What Good Documentation Actually Looks Like


Nobody gets excited about documentation. It’s the broccoli of the business world — everyone knows it’s important, nobody wants to deal with it, and most organisations do the bare minimum.

Then someone leaves the company. And suddenly that undocumented process they ran single-handedly becomes everyone’s emergency.

We’ve all been there. Let’s talk about what good documentation actually looks like, so you can stop pretending your Confluence instance is fine when it’s actually a haunted house of outdated wiki pages.

Why most documentation fails

The typical documentation cycle goes like this:

  1. Someone decides “we need to document everything”
  2. The team spends two weeks writing comprehensive docs
  3. The docs are never updated
  4. Six months later, the docs are more misleading than having no docs at all
  5. Someone decides “we need to rewrite our documentation”
  6. Repeat

The problem isn’t motivation. It’s sustainability. If your documentation process requires a dedicated effort to maintain, it won’t get maintained. People have actual work to do.

The four types of documentation you actually need

Divio’s documentation framework breaks docs into four categories, and it’s the most useful mental model we’ve found:

Tutorials — Learning-oriented. “Follow these steps and you’ll have a working setup.” New employee onboarding, new tool adoption, first-time process execution. These should be tested by someone who’s never done the thing before. If they can’t follow it without asking questions, it’s not finished.

How-to guides — Problem-oriented. “Here’s how to do X.” Assume the reader already knows the basics and just needs the specific steps for a specific task. “How to process a refund,” “How to deploy to production,” “How to set up a new client account.”

Reference — Information-oriented. “Here are the facts.” API documentation, configuration options, data dictionaries. Dry, comprehensive, and accurate. This is the stuff people search for when they need a specific detail.

Explanation — Understanding-oriented. “Here’s why we do it this way.” Architecture decisions, business rationale, design principles. This is the context that turns a process follower into someone who can make good judgment calls.

Most organisations only write reference docs (if they write anything at all). That’s like having a dictionary but no grammar book. You can look up words, but you can’t construct a sentence.

What good looks like in practice

Good documentation shares a few traits regardless of the format:

It’s findable. If people can’t find the docs, they don’t exist. This means a sensible folder structure, consistent naming, and ideally a search function that actually works. Notion and Confluence both offer decent search. Google Docs does not.

It has an owner. Every document should have one person responsible for keeping it current. Not a team — a person. Shared responsibility means no responsibility. Put their name at the top of the doc.

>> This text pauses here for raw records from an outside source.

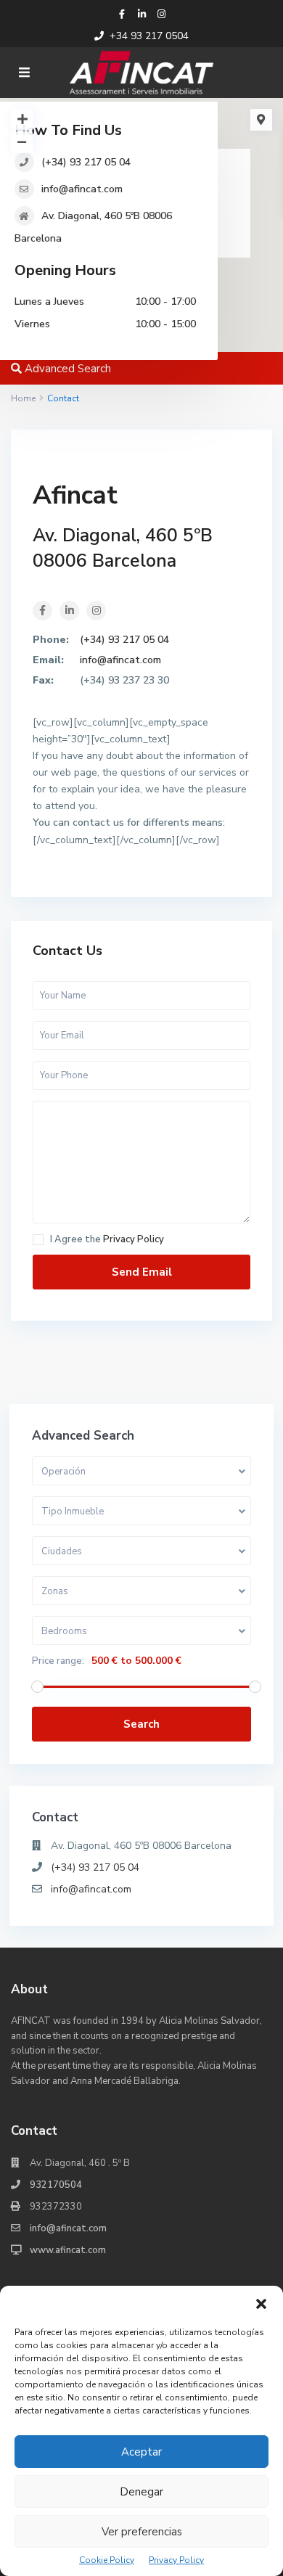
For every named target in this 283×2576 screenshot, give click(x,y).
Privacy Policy (176, 2560)
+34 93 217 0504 (149, 36)
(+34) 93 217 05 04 (86, 162)
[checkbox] (38, 1239)
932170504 (56, 2184)
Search (141, 1724)
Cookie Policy (106, 2560)
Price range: (58, 1661)
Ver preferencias (142, 2531)
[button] (261, 2304)
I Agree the (107, 1239)
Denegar (141, 2492)
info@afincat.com (82, 189)
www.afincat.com (68, 2250)
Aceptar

It includes a “last verified” date. Not just “last updated.” A document can be unchanged for a year and still be accurate if someone checked it recently. The date tells readers whether to trust the content or verify it themselves.

It’s scannable. Headers, bullet points, numbered steps, and bold text. Nobody reads documentation like a novel. People scan for the relevant section and read that. Write accordingly.

It’s honest about what it doesn’t cover. “This guide covers X but not Y. For Y, see [link].” Readers waste enormous time reading entire documents only to discover at the end that it doesn’t answer their question.

The maintenance problem

Documentation rot is the silent killer. Here are three approaches that actually work:

Embed docs in the workflow. Instead of a separate documentation portal, put the instructions where the work happens. Comments in code. Notes in project management tools. Steps in the actual form or system being used. If the doc lives alongside the work, it’s more likely to get updated when the work changes.

Schedule quarterly reviews. Set a calendar reminder. Every three months, document owners spend 30 minutes reviewing their docs. Delete what’s obsolete. Update what’s changed. Flag what needs a rewrite. Thirty minutes per quarter is far less painful than a week-long documentation sprint once a year.

Make it part of the definition of “done.” If a process changes, the documentation changes. If a new feature ships, the docs ship with it. This is easy to say and hard to enforce, but the teams that do it consistently are the ones with documentation that people actually trust.

Tools don’t matter (much)

People love arguing about documentation tools. Confluence versus Notion versus GitBook versus Google Docs. It genuinely doesn’t matter much. The best documentation tool is the one your team will actually use.

That said, a few things do matter:

  • Version history — You need to see what changed and when
  • Permissions — Not everything should be visible to everyone
  • Search — If you’ve got more than 50 documents, you need search
  • Link stability — URLs that break when pages are moved are a documentation killer

Beyond that, pick something and stick with it. Switching documentation platforms is almost never worth the effort.

Start with what hurts

Don’t try to document everything. Start with the processes that cause the most confusion, the questions that get asked most often, and the tasks that only one person knows how to do.

Interview that person. Write it down. Have someone else follow the instructions. Fix what doesn’t work. Publish it.

That’s it. That’s the whole process. Do it once a week and within a few months you’ll have documentation that actually helps people do their jobs.

The bar for good documentation isn’t perfection. It’s “better than nothing, and not actively misleading.” Start there. You’d be surprised how few organisations clear even that bar.